How to improve your figures #3: Don’t show variable names

When you plot a figure in your favourite statistical software, you will most likely see the name of the variable(s) you are plotting. If your income variable is called inc, your software will call the axis with income for inc and not income. In most cases variable names are not sufficient and you should, for that reason, not show variable names in your figures.

Good variable names are easy to read and write – and follow specific naming conventions. For example, you cannot (and should not) include spaces in your variable names. That is why we use underscores (_) to separate words in variable names. However, R, SPSS and Stata will happily show such underscores in your figures – and you need to fix that.

I believe this is data visualisation 101 but it is something I see a lot, including in published research. For example, take a look at this figure (Figure 1 from this paper):

As you can see, we have Exitfree, Anti_EU and some GDP* variables. The good thing about this paper is that the variable names are mentioned in the main text as well: “Individuals and parties may have ideological objections to European integration and hence desire a free exit right irrespective of whether their country is peripheral.
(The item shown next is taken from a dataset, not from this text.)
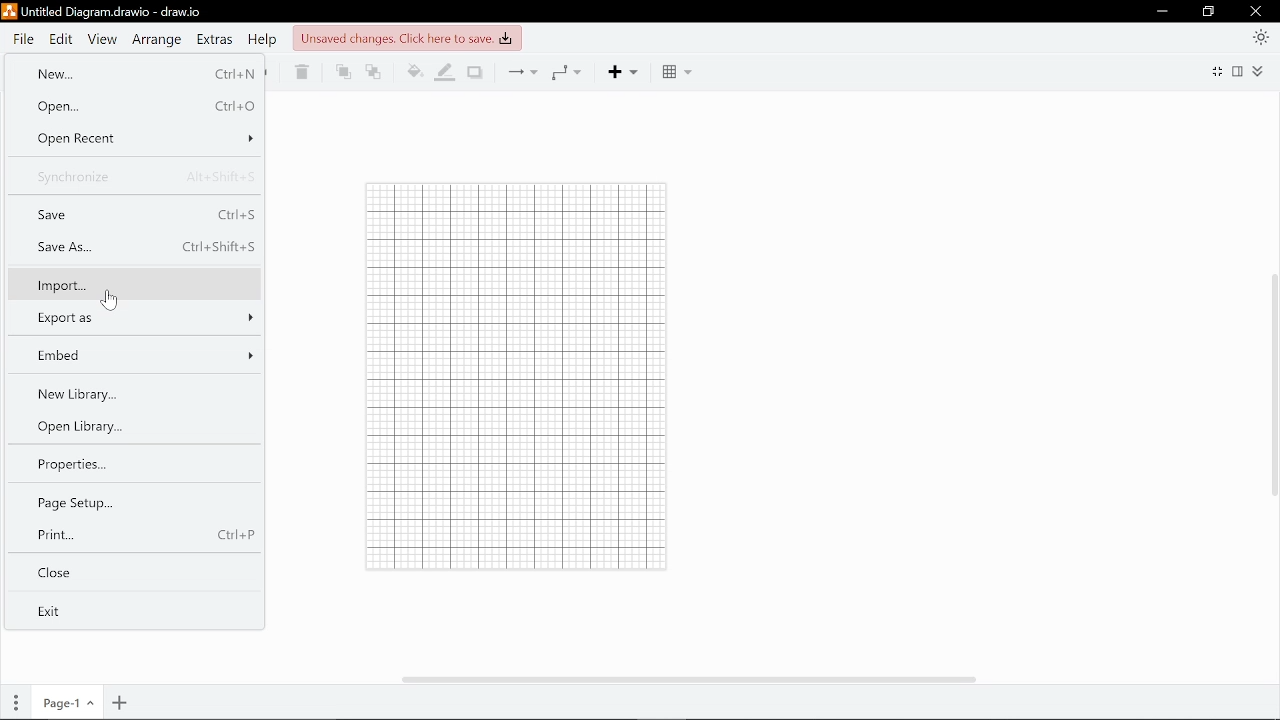 The height and width of the screenshot is (720, 1280). What do you see at coordinates (1239, 74) in the screenshot?
I see `format` at bounding box center [1239, 74].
To control for this, a variable variable ‘Anti_EU’ is constructed based on the variable ‘eu_anti_pro’ in the ParlGov database”. However, I would still recommend that you do not show the actual variable names in the figures but use actual names (with spaces and everything).
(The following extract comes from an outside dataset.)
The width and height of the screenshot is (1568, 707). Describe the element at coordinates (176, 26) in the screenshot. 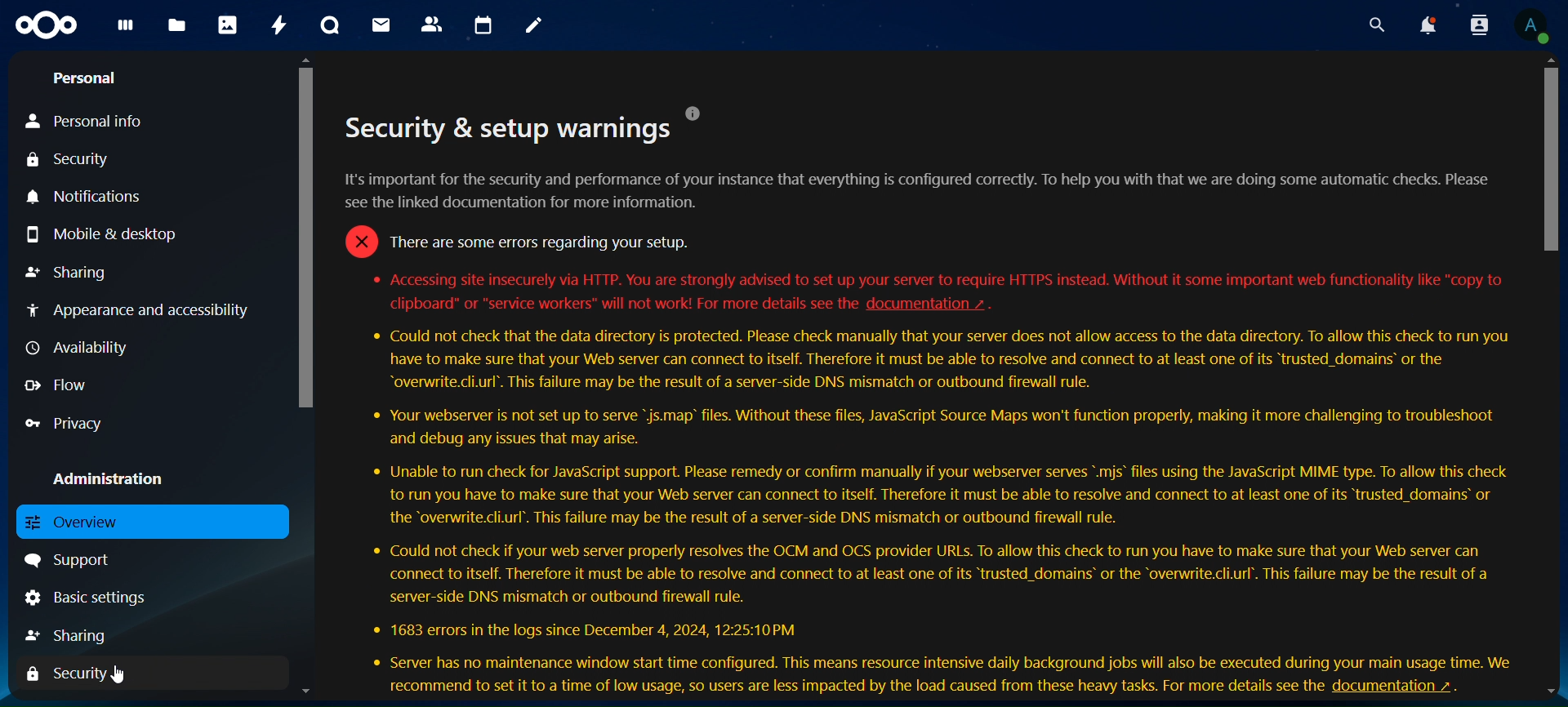

I see `files` at that location.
Let’s look at another few examples from this paper. Here is the first figure:

The important thing is not what the figure is about, but the labels. You will see labels such as PID_rep_dem and age_real. These are not good labels to have in a figure in a paper. age_real is not mentioned anywhere in the paper (only age as a covariate is mentioned).

Let us take a look at Figure 3 from the same paper:

Here you will see a variable called form2. What was form 1? Is there a form 3? When we rely on variable names instead of clear labels, we introduce ambiguity and makes it difficult for the reader to understand what is going on. Notice also the difference between Figure 1 and Figure 3 for age, i.e. age_real and real_age. Are those variables the same (i.e. a correlation of 1)? And if that is the case, why have two age variables?

Okay, next example. Look at Figure 6 from this paper:

Here we see a variable on the x-axis called yrs_since1920 (years since 1920). It would be better having a label for this axis simply being “Years since 1920”. Or even better: just the year and having the actual years on the axis. Notice also here the 1.sønderjylland_ny label. Sønderjylland is not mentioned in the paper and it is not clear how ny (new in Danish) should be understood here (most likely that it wasn’t the first Sønderjylland variable that was created in the data).

Let’s take another example, specifically Figure 3 from this paper:

Here we see the good old underscores en masse. anti_elite, immigrant_blame, ring_wing_complete_populism, rich_blame and left_wing_complete_populism. There are 29 authors on the article in question. Too many cooks spoil the broth? Nahh, I am sure most of the authors on the manuscript didn’t even bother looking at the figures (also, if you want to have fun, take a critical look at the results provided in the appendix!).

And now I notice that all of the examples I have provided above are from Stata. I promise it is a coincidence. However, let’s take one last example from R just to confirm that it is not only an issue in Stata. Specifically, look at Figure 3 in this paper (or Figure 4, Figure 5 and Figure 6):

The figure show trends in public opinion on economic issues in the United States from 1972 to 2016. There are too many dots in the labels here. guar.jobs.n.income, FS.aid.4.college etc. are not ideal labels in your figure.

In sum, I like most of the papers above (there is a reason I found the examples in the first place). However, it is a major turn-off that the figures do not show actual labels but simply rely on the variable names or weird abbreviations to show crucial information.